Abstract:
To investigate the effects of aspect ratio, water depth, and hydraulic loading rate (HLR) on the performance of free-water-surface constructed wetlands (FWS CWs) and their quantitative relationships, this study established a hydrodynamic-water quality coupling model for free-water-surface constructed wetlands by Environmental Fluid Dynamics Code (EFDC), and the model was calibrated and validated. Based on the constructed model, a full factor simulation experiment with 3 factors and 6 levels was set up. By analyzing 216 sets of experimental results, the impacts of wetland aspect ratio, water depth, HLR, and their interactions on wetland hydraulic performance and purification effect were studied. Then, a multivariate nonlinear regression model was used to establish a quantitative relationship between the multi-factor impact and 7 indicators. In August and September 2021, wetland tests were conducted at the Hubei Provincial Irrigation Experiment Center Station in Zhanghe Irrigation District, Jingmen City, Hubei Province (30° 50'N, 112° 11'E). A total of 9 free-water-surface constructed wetlands were used for the experiment. Plant species (lotus, water bamboo, cattail) and aspect ratio (2, 4, 8) were designed as 2 factors with 3 levels each. Tracer tests were used to study the hydraulic characteristics of water flow. The hydraulic performance evaluation indicators included effective volume ratio, hydraulic efficiency, Morril dispersion index (MDI), moment index (MI) and short-circuit index
φ10. The purification effect test mainly reflected the purification effect of wetlands on pollutants by measuring the water quality concentration at the inlet and outlet. Removal rate and mass removal rates per cubic meter were considered as purification efficiency indicators. An EFDC model suitable for free-water-surface constructed wetlands was constructed based on the test data. Based on the EFDC model, a full factor simulation test was conducted with aspect ratio, water depth, and HLR as design factors, with 6 levels for each factor.
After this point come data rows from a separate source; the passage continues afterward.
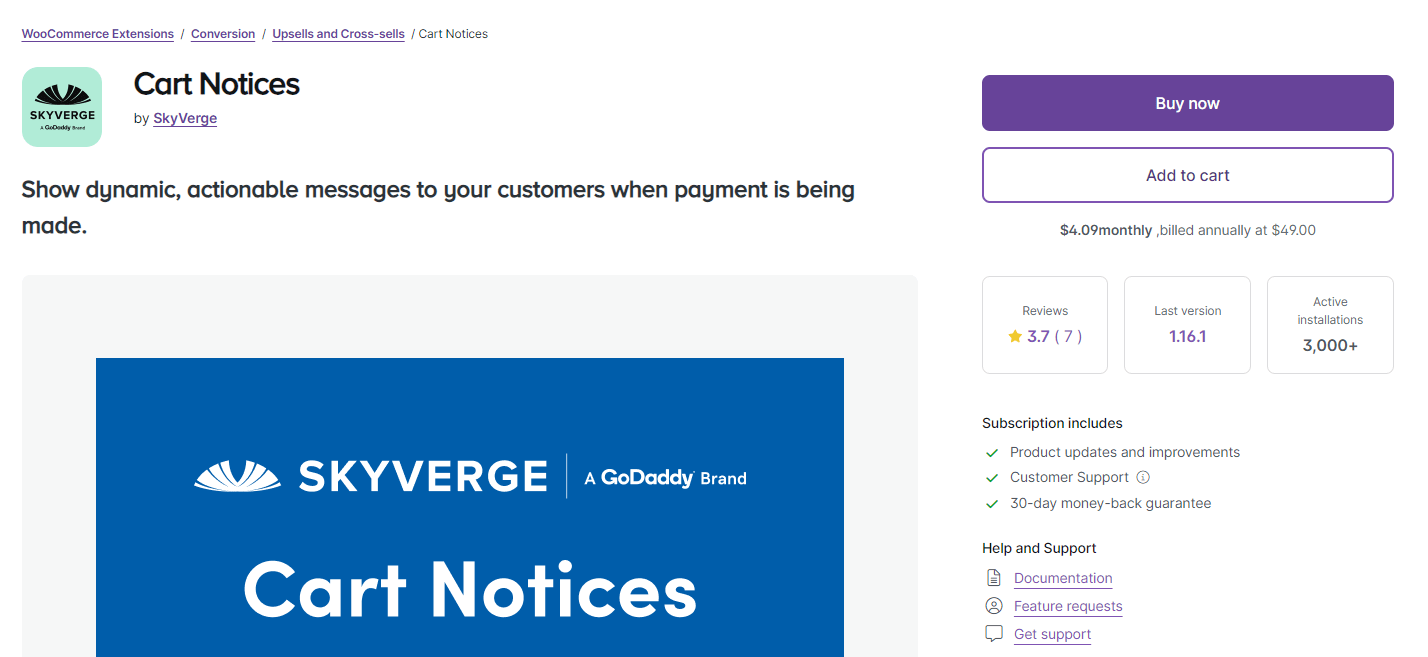This screenshot has width=1428, height=657.
Task: Click the Get support chat bubble icon
Action: pos(993,634)
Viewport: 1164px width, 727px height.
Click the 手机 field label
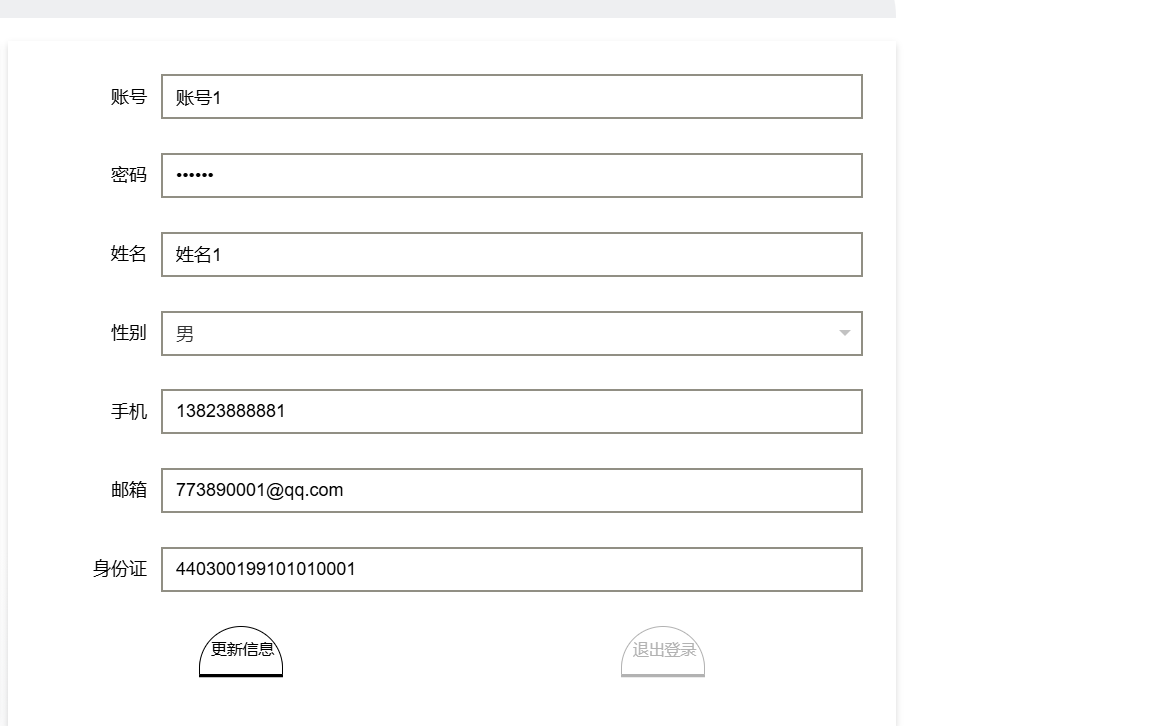click(x=128, y=411)
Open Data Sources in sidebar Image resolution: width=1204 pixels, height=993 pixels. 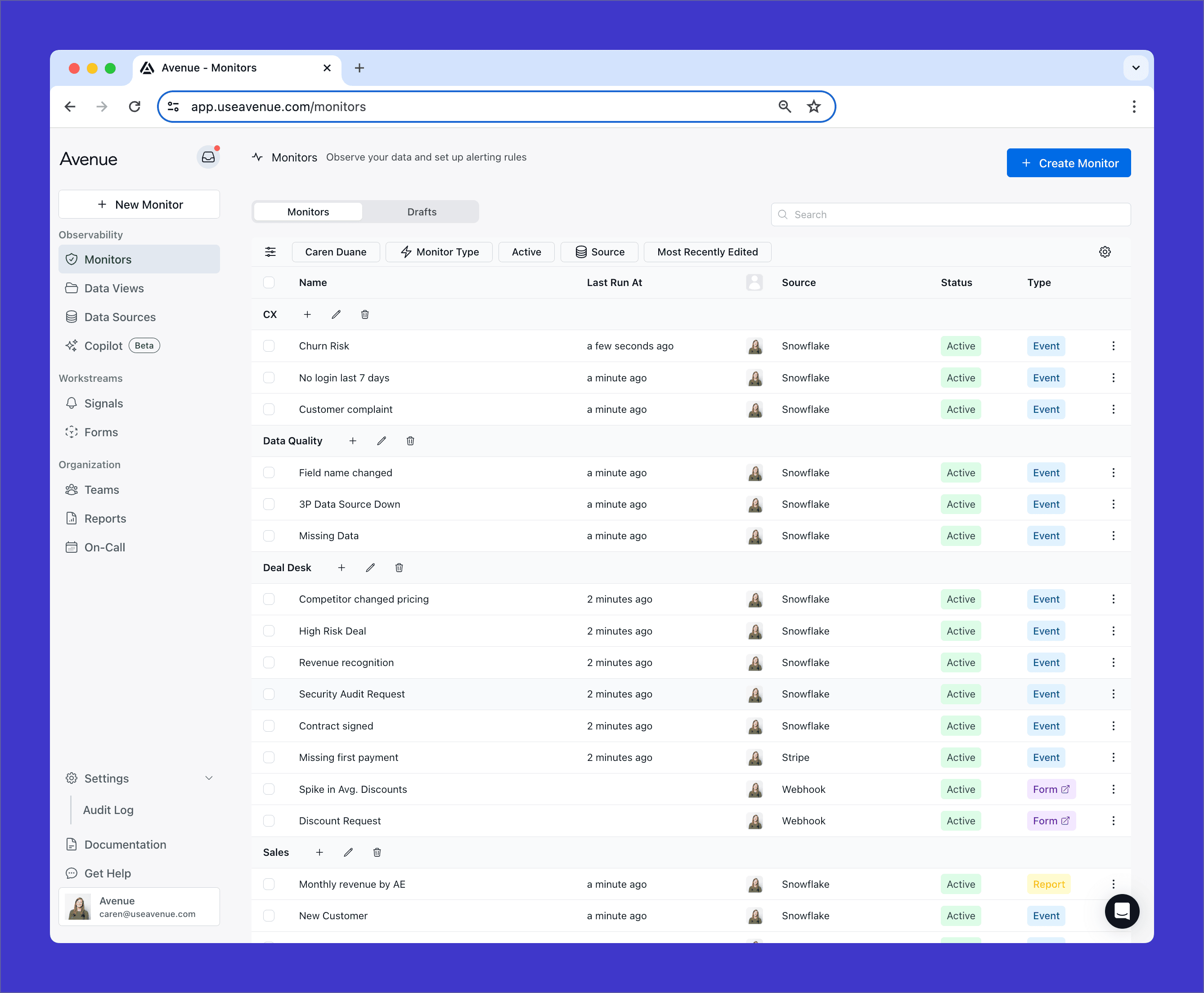tap(120, 317)
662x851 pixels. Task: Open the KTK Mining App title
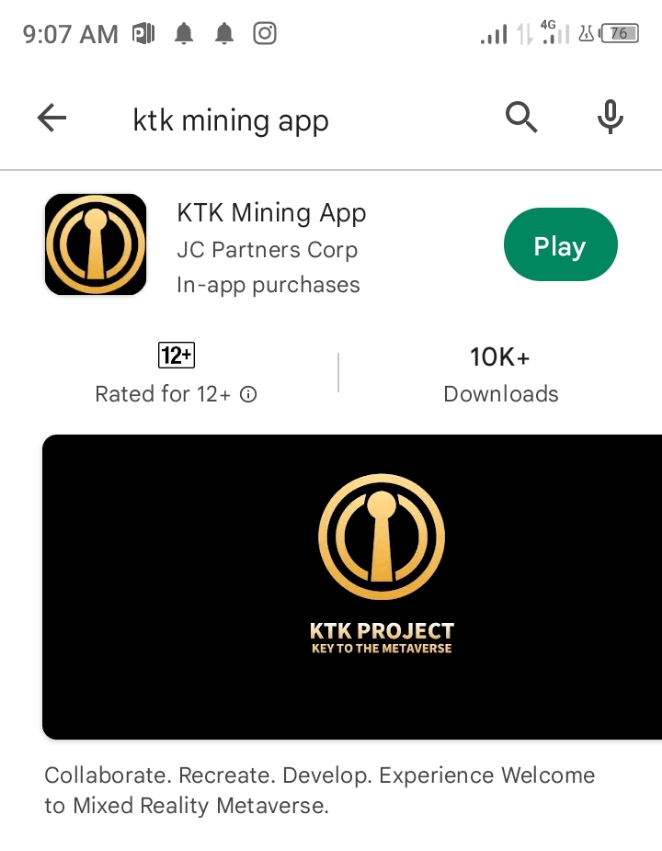click(x=271, y=213)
Regression equations were constructed between the evaluation indicators and design parameters based on the results of the full factor test. The results showed that the interactions between aspect ratio, water depth, and HLR were significant on the hydraulic performance and purification efficiency. The regression model of the constructed parameters and evaluation indicators showed that hydraulic efficiency, effective volume ratio, and MDI were exponentially correlated with aspect ratio, while the removal rate of total nitrogen(TN) was exponentially correlated with water depth. The modeling determination coefficients of the regression equation were all greater than 0.9, and the relative error verified by another tests in 2022 was below 20%, indicating that the model was reliable. The results could provide valuable information for the design and operation of FWS CWs.